The tasks:
a. In the BitVector patch discussion, how many bits did the author's BitVector contain?
b. From the BitVector patch discussion, print the passage that begins at the words "Event Timeline" and stops after "functions as well.".

Selected excerpt:
This effort started when I wanted a method that did the following:

Given a BitVector and indices N and M, find the largest index less than M but greater than or equal to N which contains a set bit.

At first I just used find_prev(M) which I had added in an earlier patch, but I quickly discovered the performance of this was poor. My BitVector had over 500,000 bits in it, and in the worst case this could cause an O(n) scan all the way to the beginning. But I already had a lower bound on the range I wanted to search in, so I figured I could just make a function find_last_in(LowerBound, PriorTo).

But it quickly became apparent that if we already have this function, then find_last() is just find_last_in(0, Size) and find_prev(PriorTo) is just find_last_in(0, PriorTo).

In fact, all of the methods are generalizable this way. For example, find_first and find_next reduce to find_first_in(0, Size) and find_first_in(After, Size). The generalizations to the find_xxx_unset family of methods is obvious.

So I went all the way. There is now a find_in method for all combinations of [first, last] x [set, unset], and all find methods delegate to these methods.

Diff Detail

Repository: rL LLVM

Event Timeline

zturner created this revision.May 11 2017, 9:44 AM

And.... this apparently breaks everything. Looking into why, all my unittests passed, so it's something more subtle.

Fix the breakage. Given a BitVector of size N where the last bit (e.g. index N-1) was set, the failure occurred when you called find_first_in(N-1, Size). It should have been returning N-1 but it was returning -1. A test was added for this case, and edge boundary tests were added for all other functions as well.

Remove the "old" versions of the functions. I tracked down the problem by copy/pasting the original versions back in and asserting any time they didn't return the same value. Forgot to remove them in my previous upload though.

ping

Very nice generally. Comments only on one, but clearly apply to each variation.

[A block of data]
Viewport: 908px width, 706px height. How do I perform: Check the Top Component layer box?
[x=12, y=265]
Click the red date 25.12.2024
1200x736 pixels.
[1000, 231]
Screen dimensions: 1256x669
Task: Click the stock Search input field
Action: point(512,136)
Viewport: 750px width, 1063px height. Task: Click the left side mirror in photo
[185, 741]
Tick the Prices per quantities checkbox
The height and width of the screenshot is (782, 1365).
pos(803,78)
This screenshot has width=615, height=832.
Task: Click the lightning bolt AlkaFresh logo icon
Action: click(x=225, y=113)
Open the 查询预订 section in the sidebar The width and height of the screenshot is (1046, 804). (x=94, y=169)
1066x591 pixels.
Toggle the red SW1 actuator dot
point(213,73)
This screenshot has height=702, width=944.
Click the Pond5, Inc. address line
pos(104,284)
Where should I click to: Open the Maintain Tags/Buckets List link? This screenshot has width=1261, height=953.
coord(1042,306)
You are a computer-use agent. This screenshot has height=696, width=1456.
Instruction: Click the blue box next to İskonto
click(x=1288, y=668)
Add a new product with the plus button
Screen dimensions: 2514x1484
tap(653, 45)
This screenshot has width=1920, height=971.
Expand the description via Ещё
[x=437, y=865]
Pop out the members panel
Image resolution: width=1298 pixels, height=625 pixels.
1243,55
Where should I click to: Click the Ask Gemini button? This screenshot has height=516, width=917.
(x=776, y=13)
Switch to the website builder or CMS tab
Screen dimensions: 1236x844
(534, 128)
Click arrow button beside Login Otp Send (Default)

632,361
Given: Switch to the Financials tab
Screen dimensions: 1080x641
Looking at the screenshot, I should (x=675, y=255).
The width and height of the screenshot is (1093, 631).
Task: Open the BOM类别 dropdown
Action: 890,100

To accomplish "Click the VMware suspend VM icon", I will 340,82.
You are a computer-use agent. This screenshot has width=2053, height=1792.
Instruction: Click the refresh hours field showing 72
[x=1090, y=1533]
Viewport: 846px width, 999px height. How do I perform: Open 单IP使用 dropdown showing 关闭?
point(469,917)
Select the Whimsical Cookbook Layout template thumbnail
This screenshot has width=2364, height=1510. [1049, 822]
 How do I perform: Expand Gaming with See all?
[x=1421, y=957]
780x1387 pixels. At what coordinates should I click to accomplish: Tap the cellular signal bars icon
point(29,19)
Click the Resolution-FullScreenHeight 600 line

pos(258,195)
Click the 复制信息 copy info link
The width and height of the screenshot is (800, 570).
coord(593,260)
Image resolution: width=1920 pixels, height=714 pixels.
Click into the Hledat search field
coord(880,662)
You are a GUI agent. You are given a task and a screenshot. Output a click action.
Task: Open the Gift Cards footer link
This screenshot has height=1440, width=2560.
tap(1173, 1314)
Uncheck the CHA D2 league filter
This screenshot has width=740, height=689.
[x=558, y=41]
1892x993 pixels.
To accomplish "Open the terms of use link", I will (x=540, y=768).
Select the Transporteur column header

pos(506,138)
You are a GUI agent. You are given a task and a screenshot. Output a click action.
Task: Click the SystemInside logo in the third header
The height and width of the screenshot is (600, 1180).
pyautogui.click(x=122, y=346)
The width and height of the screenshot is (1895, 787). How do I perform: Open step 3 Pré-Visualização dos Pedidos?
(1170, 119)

Answers to the problems:
a. Over 500,000 bits.

b.
Event Timeline

zturner created this revision.May 11 2017, 9:44 AM

And.... this apparently breaks everything. Looking into why, all my unittests passed, so it's something more subtle.

Fix the breakage. Given a BitVector of size N where the last bit (e.g. index N-1) was set, the failure occurred when you called find_first_in(N-1, Size). It should have been returning N-1 but it was returning -1. A test was added for this case, and edge boundary tests were added for all other functions as well.